Segment Open
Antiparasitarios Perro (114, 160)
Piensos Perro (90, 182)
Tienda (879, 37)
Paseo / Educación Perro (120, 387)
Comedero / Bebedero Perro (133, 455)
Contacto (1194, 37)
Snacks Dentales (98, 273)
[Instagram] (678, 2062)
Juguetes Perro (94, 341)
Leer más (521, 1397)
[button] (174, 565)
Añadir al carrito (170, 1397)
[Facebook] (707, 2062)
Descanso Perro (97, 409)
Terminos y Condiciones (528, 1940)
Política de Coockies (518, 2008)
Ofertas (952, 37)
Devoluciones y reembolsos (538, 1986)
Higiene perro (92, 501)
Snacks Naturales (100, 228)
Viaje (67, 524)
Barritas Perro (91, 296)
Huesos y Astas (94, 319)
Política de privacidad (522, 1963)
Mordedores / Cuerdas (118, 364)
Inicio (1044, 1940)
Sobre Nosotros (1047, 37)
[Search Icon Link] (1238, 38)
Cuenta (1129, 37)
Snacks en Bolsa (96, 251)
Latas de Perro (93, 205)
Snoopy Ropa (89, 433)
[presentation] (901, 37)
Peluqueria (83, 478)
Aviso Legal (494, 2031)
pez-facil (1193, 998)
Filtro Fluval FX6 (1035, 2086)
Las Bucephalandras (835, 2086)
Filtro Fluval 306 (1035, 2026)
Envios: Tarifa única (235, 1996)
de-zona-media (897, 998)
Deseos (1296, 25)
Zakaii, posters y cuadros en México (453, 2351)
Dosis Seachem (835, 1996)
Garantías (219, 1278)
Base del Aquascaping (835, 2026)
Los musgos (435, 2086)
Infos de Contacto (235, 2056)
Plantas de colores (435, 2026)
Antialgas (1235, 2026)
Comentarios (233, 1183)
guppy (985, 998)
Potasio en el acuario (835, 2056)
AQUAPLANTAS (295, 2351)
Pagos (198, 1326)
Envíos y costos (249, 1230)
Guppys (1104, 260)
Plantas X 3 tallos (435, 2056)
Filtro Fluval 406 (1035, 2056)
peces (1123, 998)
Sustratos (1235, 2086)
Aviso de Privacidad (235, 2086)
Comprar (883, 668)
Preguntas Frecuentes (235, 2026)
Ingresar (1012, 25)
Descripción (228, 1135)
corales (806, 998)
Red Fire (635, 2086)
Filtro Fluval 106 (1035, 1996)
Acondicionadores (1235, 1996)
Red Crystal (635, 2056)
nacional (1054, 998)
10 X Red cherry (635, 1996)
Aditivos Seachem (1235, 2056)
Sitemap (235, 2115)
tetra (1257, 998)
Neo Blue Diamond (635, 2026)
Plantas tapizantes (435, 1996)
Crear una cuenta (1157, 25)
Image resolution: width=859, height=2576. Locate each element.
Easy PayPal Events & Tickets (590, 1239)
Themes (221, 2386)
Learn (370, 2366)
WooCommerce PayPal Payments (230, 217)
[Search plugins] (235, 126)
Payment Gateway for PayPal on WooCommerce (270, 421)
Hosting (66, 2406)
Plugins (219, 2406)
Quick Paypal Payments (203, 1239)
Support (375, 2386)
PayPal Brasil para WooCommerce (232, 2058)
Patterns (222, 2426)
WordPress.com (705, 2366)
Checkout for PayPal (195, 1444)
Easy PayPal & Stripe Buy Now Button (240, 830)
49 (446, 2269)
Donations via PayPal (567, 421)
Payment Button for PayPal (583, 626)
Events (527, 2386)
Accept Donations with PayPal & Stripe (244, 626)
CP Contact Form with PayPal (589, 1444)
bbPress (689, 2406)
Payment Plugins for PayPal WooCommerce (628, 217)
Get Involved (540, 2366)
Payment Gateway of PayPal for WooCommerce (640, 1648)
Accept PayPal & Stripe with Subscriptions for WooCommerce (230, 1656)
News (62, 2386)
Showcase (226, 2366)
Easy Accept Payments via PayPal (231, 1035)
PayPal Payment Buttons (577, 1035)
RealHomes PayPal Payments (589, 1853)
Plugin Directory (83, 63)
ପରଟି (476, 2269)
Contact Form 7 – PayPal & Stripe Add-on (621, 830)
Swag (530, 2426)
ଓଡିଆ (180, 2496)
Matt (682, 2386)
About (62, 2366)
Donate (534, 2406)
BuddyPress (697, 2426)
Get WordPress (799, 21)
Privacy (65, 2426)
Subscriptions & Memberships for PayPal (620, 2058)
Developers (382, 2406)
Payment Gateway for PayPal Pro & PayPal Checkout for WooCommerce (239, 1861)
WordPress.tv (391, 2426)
Segment Closed
- [Task to carry out] Please return the data above in full, without altering a single line.

- [Solution below]
Antiparasitarios Perro (114, 160)
Piensos Perro (90, 182)
Tienda (879, 37)
Paseo / Educación Perro (120, 387)
Comedero / Bebedero Perro (133, 455)
Contacto (1194, 37)
Snacks Dentales (98, 273)
[Instagram] (678, 2062)
Juguetes Perro (94, 341)
Leer más (521, 1397)
[button] (174, 565)
Añadir al carrito (170, 1397)
[Facebook] (707, 2062)
Descanso Perro (97, 409)
Terminos y Condiciones (528, 1940)
Política de Coockies (518, 2008)
Ofertas (952, 37)
Devoluciones y reembolsos (538, 1986)
Higiene perro (92, 501)
Snacks Naturales (100, 228)
Viaje (67, 524)
Barritas Perro (91, 296)
Huesos y Astas (94, 319)
Política de privacidad (522, 1963)
Mordedores / Cuerdas (118, 364)
Inicio (1044, 1940)
Sobre Nosotros (1047, 37)
[Search Icon Link] (1238, 38)
Cuenta (1129, 37)
Snacks en Bolsa (96, 251)
Latas de Perro (93, 205)
Snoopy Ropa (89, 433)
[presentation] (901, 37)
Peluqueria (83, 478)
Aviso Legal (494, 2031)
pez-facil (1193, 998)
Filtro Fluval FX6 (1035, 2086)
Las Bucephalandras (835, 2086)
Filtro Fluval 306 (1035, 2026)
Envios: Tarifa única (235, 1996)
de-zona-media (897, 998)
Deseos (1296, 25)
Zakaii, posters y cuadros en México (453, 2351)
Dosis Seachem (835, 1996)
Garantías (219, 1278)
Base del Aquascaping (835, 2026)
Los musgos (435, 2086)
Infos de Contacto (235, 2056)
Plantas de colores (435, 2026)
Antialgas (1235, 2026)
Comentarios (233, 1183)
guppy (985, 998)
Potasio en el acuario (835, 2056)
AQUAPLANTAS (295, 2351)
Pagos (198, 1326)
Envíos y costos (249, 1230)
Guppys (1104, 260)
Plantas X 3 tallos (435, 2056)
Filtro Fluval 406 (1035, 2056)
peces (1123, 998)
Sustratos (1235, 2086)
Aviso de Privacidad (235, 2086)
Comprar (883, 668)
Preguntas Frecuentes (235, 2026)
Ingresar (1012, 25)
Descripción (228, 1135)
corales (806, 998)
Red Fire (635, 2086)
Filtro Fluval 106 (1035, 1996)
Acondicionadores (1235, 1996)
Red Crystal (635, 2056)
nacional (1054, 998)
10 X Red cherry (635, 1996)
Aditivos Seachem (1235, 2056)
Sitemap (235, 2115)
tetra (1257, 998)
Neo Blue Diamond (635, 2026)
Plantas tapizantes (435, 1996)
Crear una cuenta (1157, 25)
Image resolution: width=859, height=2576. Locate each element.
Easy PayPal Events & Tickets (590, 1239)
Themes (221, 2386)
Learn (370, 2366)
WooCommerce PayPal Payments (230, 217)
[Search plugins] (235, 126)
Payment Gateway for PayPal on WooCommerce (270, 421)
Hosting (66, 2406)
Plugins (219, 2406)
Quick Paypal Payments (203, 1239)
Support (375, 2386)
PayPal Brasil para WooCommerce (232, 2058)
Patterns (222, 2426)
WordPress.com (705, 2366)
Checkout for PayPal (195, 1444)
Easy PayPal & Stripe Buy Now Button (240, 830)
49 (446, 2269)
Donations via PayPal (567, 421)
Payment Button for PayPal (583, 626)
Events (527, 2386)
Accept Donations with PayPal & Stripe (244, 626)
CP Contact Form with PayPal (589, 1444)
bbPress (689, 2406)
Payment Plugins for PayPal WooCommerce (628, 217)
Get Involved (540, 2366)
Payment Gateway of PayPal for WooCommerce (640, 1648)
Accept PayPal & Stripe with Subscriptions for WooCommerce (230, 1656)
News (62, 2386)
Showcase (226, 2366)
Easy Accept Payments via PayPal (231, 1035)
PayPal Payment Buttons (577, 1035)
RealHomes PayPal Payments (589, 1853)
Plugin Directory (83, 63)
ପରଟି (476, 2269)
Contact Form 7 – PayPal & Stripe Add-on (621, 830)
Swag (530, 2426)
ଓଡିଆ (180, 2496)
Matt (682, 2386)
About (62, 2366)
Donate (534, 2406)
BuddyPress (697, 2426)
Get WordPress (799, 21)
Privacy (65, 2426)
Subscriptions & Memberships for PayPal (620, 2058)
Developers (382, 2406)
Payment Gateway for PayPal Pro & PayPal Checkout for WooCommerce (239, 1861)
WordPress.tv (391, 2426)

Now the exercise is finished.